Fuentes refieren también, que la telaraña de amiguísimos que perpetúan la impunidad de los hechos que se denuncian en este reportaje, no sólo permean el poder judicial de la sexta región, sino también a otras ramas de los órganos y servicios públicos de la misma localidad, que justificaría eventualmente que las causas criminales que debieran seguirse o iniciarse para evitar estos hechos no prosperen.

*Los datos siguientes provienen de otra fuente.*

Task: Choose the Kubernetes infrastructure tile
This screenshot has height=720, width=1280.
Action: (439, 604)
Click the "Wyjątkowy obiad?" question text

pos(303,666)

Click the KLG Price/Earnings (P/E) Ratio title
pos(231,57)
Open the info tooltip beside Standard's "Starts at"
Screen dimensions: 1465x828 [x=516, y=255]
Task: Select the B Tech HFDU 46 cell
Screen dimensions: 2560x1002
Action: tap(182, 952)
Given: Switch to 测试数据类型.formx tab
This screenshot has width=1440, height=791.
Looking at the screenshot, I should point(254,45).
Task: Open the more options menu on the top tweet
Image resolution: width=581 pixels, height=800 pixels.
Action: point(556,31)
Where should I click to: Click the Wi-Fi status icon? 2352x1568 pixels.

Así, el contacto cotidiano o amistades derivadas de prácticas deportivas comunes, o actividades de apoderados de los mismos colegios y aún, roles académicos en las mismas instituciones educacionales, entre otras muchas propias de localidades pequeñas como la sexta región, que sin justificar el actuar indebido de autoridades que tienen cargos que exigen actuar ministerial probo y honorable, generan el caldo de cultivo necesario para perpetuar estas conductas, lo que debería llamar a las autoridades del poder judicial, al Ministerio Público y del poder político a debatir sobre la necesaria rotación en las funciones públicas y la imposibilidad de ascenso en la misma comuna o región en que las autoridades han trabajado previamente y por mucho tiempo, para evitar de algún modo que se produzcan y escondan conductas como las denunciadas en este reportaje. Hasta ahora, a pesar de los anuncios y tibias medidas, el poder judicial en la sexta región sigue oliendo a podrido.